Collected data entries
§ §
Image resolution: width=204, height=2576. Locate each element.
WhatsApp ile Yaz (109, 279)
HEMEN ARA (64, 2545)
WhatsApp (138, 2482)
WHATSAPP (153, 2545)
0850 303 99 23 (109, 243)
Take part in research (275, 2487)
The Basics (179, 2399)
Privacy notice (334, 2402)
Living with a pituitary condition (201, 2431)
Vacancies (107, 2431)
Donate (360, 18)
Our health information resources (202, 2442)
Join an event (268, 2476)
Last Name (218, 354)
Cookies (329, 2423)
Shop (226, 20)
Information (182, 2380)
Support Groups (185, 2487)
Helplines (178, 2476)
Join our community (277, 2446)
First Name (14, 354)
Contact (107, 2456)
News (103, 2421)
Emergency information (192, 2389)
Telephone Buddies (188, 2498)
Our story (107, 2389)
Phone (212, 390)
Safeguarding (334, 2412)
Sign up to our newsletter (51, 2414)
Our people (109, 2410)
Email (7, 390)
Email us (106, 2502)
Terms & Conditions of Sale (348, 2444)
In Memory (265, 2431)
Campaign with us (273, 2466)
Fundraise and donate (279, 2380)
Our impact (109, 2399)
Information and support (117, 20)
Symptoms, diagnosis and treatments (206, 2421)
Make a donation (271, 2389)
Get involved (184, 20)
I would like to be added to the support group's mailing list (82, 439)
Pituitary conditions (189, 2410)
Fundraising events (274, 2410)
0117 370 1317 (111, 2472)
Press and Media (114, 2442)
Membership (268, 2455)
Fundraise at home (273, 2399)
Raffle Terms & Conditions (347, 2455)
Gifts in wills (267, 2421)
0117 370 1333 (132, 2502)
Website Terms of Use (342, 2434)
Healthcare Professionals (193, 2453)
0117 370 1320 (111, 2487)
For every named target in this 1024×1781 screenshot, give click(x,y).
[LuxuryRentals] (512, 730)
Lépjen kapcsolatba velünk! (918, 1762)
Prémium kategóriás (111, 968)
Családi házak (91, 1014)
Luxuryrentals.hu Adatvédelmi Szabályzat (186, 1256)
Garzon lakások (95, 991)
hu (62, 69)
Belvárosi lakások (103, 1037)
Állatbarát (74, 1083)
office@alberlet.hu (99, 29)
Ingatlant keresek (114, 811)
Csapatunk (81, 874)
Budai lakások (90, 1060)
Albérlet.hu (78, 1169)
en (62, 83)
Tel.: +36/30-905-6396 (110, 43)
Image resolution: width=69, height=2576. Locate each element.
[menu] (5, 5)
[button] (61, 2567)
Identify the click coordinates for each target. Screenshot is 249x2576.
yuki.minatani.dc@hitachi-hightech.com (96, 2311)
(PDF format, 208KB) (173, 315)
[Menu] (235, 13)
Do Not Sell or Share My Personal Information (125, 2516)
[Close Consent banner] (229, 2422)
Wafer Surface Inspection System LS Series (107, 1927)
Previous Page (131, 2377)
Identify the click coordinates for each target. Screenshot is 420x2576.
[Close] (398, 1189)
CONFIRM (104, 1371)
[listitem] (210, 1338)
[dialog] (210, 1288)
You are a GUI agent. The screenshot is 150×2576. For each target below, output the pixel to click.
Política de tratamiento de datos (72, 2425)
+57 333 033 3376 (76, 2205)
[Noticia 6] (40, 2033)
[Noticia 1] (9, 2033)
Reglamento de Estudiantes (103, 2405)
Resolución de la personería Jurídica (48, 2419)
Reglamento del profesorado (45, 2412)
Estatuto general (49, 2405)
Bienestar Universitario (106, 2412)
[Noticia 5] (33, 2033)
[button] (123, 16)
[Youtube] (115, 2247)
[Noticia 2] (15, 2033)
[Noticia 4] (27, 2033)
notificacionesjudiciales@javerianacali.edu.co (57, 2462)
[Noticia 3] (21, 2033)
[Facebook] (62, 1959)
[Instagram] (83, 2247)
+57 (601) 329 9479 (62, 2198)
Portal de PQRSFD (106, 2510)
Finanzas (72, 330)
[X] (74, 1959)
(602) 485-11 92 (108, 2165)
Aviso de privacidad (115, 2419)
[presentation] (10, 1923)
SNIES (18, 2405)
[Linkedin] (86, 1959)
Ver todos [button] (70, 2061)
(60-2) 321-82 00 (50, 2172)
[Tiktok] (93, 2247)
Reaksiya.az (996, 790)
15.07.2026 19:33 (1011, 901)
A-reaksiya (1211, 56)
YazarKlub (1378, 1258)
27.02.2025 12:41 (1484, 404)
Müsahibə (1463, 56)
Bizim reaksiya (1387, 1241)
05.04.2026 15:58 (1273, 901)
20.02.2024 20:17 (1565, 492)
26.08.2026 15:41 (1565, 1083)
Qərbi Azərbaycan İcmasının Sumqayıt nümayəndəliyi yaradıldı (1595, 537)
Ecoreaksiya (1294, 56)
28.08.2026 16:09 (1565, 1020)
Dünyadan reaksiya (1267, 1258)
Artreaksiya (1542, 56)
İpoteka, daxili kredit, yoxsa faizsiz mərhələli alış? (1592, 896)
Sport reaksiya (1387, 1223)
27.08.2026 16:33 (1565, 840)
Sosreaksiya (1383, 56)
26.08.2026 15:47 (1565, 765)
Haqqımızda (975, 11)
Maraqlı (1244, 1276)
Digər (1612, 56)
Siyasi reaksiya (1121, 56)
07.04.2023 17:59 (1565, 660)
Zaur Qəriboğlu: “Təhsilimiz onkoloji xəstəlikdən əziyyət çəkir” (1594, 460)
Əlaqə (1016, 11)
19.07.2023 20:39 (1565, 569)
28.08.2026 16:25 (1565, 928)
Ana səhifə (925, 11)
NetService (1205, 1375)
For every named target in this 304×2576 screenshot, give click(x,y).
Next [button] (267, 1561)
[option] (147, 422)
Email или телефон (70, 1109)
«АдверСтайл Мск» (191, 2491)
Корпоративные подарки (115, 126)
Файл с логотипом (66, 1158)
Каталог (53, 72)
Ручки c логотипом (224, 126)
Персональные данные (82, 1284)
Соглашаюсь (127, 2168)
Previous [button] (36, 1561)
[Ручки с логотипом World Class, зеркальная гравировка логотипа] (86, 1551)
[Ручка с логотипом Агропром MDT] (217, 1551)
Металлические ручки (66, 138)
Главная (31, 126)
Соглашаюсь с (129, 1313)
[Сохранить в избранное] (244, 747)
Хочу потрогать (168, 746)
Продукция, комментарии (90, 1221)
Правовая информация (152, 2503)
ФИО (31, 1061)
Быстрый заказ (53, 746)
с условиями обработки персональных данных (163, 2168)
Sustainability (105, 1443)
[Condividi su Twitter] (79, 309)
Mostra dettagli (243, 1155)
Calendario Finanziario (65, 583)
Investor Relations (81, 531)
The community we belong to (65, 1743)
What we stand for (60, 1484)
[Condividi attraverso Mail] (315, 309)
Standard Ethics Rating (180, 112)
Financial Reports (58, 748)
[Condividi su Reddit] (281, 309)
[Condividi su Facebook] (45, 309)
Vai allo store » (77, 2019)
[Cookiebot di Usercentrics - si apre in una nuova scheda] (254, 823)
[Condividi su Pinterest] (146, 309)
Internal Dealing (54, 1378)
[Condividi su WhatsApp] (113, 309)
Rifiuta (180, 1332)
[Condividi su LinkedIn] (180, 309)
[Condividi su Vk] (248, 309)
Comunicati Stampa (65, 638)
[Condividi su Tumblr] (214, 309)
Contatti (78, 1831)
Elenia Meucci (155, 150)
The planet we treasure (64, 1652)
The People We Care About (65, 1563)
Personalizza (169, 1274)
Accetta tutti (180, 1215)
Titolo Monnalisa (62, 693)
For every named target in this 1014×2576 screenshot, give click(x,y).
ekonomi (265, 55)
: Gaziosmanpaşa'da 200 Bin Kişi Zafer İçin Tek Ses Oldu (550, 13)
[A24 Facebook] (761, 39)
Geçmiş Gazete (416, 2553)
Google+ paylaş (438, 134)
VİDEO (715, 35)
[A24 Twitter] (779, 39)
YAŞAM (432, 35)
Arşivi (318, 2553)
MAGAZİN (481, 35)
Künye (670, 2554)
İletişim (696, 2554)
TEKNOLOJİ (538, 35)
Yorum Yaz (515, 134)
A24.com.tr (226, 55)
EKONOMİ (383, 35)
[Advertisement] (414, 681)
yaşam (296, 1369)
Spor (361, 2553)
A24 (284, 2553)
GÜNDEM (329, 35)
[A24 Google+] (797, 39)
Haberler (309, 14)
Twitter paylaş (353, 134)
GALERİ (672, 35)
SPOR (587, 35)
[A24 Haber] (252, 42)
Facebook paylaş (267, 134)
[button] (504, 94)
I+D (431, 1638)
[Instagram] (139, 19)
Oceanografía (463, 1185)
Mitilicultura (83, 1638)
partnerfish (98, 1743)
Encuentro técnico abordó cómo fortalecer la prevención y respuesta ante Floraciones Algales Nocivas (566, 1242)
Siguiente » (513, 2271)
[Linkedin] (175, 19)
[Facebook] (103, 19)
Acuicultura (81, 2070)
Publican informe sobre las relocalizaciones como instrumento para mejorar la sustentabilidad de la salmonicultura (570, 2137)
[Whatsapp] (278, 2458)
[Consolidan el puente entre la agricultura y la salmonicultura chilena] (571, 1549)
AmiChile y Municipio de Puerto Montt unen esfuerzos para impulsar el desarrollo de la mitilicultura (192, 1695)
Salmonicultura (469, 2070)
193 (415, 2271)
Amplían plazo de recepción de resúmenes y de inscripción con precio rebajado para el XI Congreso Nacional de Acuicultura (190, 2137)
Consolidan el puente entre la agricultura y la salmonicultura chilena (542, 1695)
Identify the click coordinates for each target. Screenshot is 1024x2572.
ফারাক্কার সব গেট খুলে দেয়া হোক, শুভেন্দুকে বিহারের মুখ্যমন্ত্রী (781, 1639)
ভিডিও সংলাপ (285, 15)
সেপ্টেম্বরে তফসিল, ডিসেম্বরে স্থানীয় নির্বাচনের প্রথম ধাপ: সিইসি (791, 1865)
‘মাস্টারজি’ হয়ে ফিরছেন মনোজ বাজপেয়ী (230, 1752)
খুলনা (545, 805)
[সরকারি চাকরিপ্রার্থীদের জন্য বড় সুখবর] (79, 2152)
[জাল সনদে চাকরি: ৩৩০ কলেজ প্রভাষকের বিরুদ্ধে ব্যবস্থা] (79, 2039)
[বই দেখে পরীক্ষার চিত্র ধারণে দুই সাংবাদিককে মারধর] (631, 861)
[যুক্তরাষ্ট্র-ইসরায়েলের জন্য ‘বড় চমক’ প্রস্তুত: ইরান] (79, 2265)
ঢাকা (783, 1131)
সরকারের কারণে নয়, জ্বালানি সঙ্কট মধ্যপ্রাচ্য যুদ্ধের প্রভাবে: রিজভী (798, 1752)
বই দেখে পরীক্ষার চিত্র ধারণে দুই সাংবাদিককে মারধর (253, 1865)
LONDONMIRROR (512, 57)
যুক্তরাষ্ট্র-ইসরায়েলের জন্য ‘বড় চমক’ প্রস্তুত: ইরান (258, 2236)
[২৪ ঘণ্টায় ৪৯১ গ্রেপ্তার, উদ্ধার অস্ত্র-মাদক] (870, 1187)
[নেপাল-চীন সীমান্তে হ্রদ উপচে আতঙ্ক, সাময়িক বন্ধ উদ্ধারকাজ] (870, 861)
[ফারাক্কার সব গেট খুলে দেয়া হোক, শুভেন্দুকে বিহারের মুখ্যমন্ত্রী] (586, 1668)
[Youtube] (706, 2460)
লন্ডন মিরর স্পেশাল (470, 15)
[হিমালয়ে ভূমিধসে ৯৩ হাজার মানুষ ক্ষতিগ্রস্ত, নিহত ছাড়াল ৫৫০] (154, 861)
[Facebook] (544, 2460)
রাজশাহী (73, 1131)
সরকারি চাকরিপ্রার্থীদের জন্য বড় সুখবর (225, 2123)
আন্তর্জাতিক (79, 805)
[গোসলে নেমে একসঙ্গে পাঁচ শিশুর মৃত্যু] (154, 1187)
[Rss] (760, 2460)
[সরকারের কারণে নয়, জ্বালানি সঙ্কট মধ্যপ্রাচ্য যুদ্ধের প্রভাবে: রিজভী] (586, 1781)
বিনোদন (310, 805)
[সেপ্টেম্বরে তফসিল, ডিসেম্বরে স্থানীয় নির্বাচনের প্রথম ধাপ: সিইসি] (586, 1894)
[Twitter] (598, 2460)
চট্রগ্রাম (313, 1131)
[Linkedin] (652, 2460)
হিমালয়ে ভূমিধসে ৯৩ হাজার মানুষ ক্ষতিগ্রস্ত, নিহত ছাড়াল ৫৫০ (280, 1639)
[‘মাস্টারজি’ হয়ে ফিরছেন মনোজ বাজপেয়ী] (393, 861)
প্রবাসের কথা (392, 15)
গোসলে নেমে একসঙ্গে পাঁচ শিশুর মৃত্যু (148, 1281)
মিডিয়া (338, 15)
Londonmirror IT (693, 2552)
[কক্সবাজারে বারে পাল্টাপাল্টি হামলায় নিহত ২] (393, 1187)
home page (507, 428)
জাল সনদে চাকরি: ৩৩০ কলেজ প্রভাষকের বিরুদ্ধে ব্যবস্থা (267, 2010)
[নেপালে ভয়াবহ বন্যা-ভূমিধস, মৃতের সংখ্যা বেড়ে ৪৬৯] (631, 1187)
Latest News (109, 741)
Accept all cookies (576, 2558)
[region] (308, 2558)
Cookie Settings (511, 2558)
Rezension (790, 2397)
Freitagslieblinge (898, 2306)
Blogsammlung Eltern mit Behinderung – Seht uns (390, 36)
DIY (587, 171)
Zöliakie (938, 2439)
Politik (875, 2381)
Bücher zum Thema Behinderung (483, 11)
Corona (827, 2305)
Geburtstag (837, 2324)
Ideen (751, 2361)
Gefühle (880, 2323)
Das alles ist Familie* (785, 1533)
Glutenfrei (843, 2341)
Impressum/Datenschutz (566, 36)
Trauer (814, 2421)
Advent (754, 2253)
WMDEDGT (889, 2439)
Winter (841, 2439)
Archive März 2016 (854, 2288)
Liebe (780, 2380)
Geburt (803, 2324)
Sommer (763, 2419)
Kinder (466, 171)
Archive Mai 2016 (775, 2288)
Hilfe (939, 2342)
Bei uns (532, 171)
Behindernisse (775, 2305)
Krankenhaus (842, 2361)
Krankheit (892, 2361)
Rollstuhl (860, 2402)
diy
§ §
[PROBLEM DETAILS]
When the line with "Sport reaksiya (1387, 1223)" is reached in the data above, begin copying, and stop after the line with "[Ручка с логотипом Агропром MDT] (217, 1551)"; copy each line exactly, both ends included.

[RESPONSE AREA]
Sport reaksiya (1387, 1223)
27.08.2026 16:33 (1565, 840)
Sosreaksiya (1383, 56)
26.08.2026 15:47 (1565, 765)
Haqqımızda (975, 11)
Maraqlı (1244, 1276)
Digər (1612, 56)
Siyasi reaksiya (1121, 56)
07.04.2023 17:59 (1565, 660)
Zaur Qəriboğlu: “Təhsilimiz onkoloji xəstəlikdən əziyyət çəkir” (1594, 460)
Əlaqə (1016, 11)
19.07.2023 20:39 (1565, 569)
28.08.2026 16:25 (1565, 928)
Ana səhifə (925, 11)
NetService (1205, 1375)
For every named target in this 304×2576 screenshot, give click(x,y).
Next [button] (267, 1561)
[option] (147, 422)
Email или телефон (70, 1109)
«АдверСтайл Мск» (191, 2491)
Корпоративные подарки (115, 126)
Файл с логотипом (66, 1158)
Каталог (53, 72)
Ручки c логотипом (224, 126)
Персональные данные (82, 1284)
Соглашаюсь (127, 2168)
Previous [button] (36, 1561)
[Ручки с логотипом World Class, зеркальная гравировка логотипа] (86, 1551)
[Ручка с логотипом Агропром MDT] (217, 1551)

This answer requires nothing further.